(Beginning of RECORDS TO USE)
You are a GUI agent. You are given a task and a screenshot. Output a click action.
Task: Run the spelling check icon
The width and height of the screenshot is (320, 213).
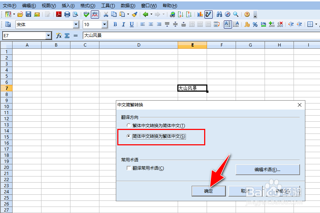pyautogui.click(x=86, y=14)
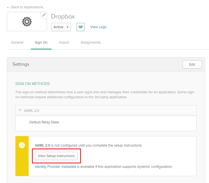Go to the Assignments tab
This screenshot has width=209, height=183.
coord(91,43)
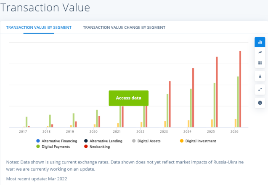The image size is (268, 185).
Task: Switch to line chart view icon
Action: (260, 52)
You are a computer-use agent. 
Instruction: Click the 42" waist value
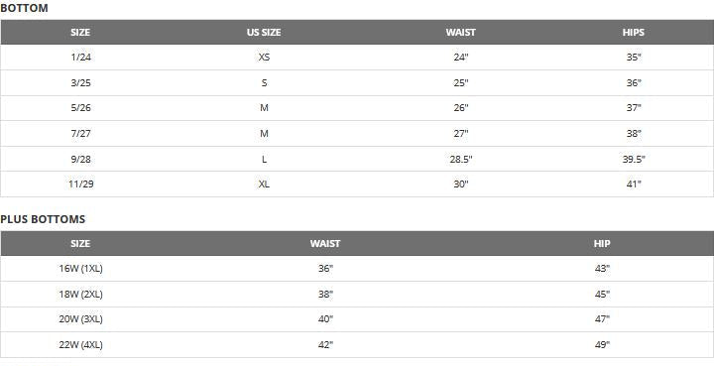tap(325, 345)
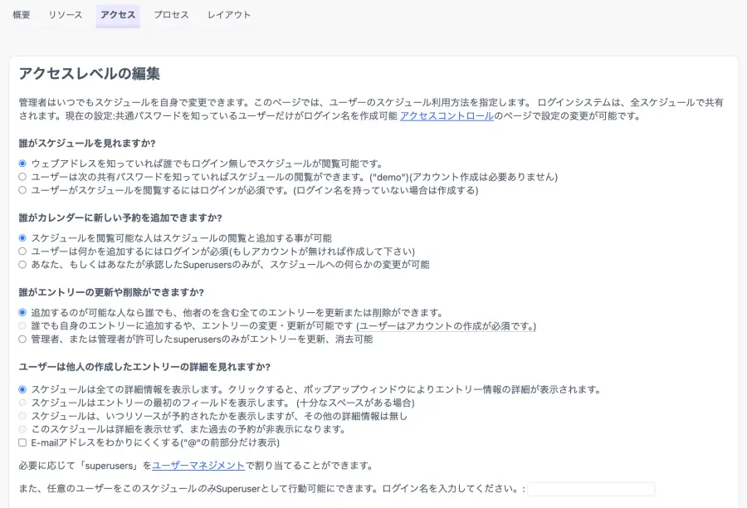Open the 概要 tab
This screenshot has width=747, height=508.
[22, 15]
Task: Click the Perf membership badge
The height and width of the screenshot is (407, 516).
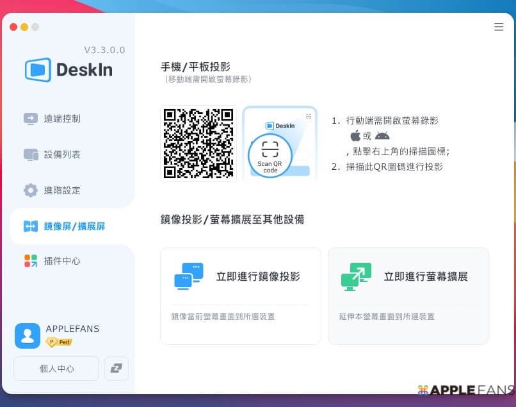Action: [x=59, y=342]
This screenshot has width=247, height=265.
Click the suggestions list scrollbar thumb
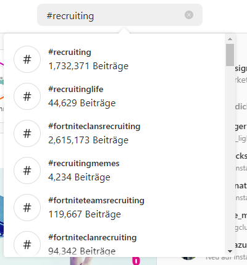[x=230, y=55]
(End of RECORDS TO USE)
(Beginning of RECORDS TO USE)
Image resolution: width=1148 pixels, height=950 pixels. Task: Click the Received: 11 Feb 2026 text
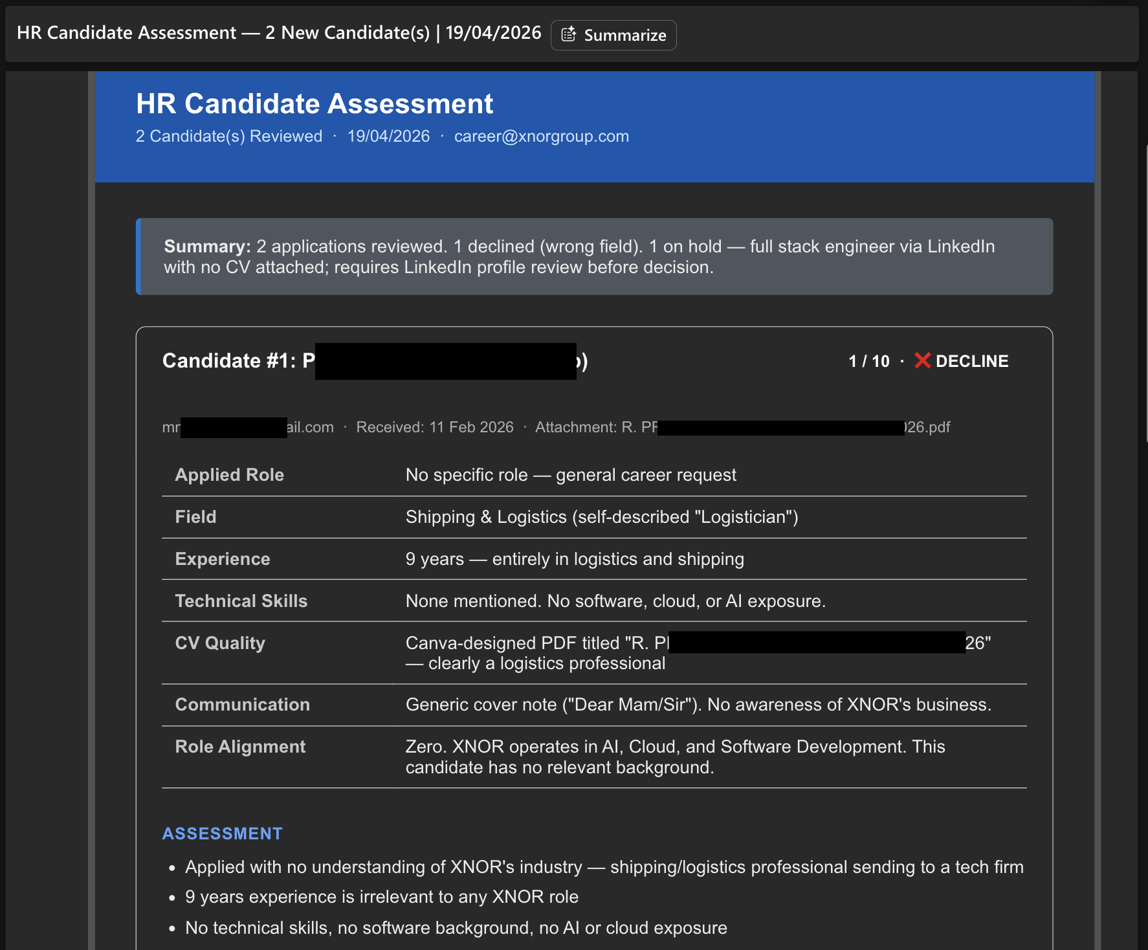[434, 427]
(End of RECORDS TO USE)
## [WHAT THE EXERCISE ASKS]
Where does the word "agent" appear in the records? Copy every line that holds it.

## [EXERCISE RESULT]
You are a GUI agent. You are given a task and a screenshot. Output a click action.
You are a computer-use agent. 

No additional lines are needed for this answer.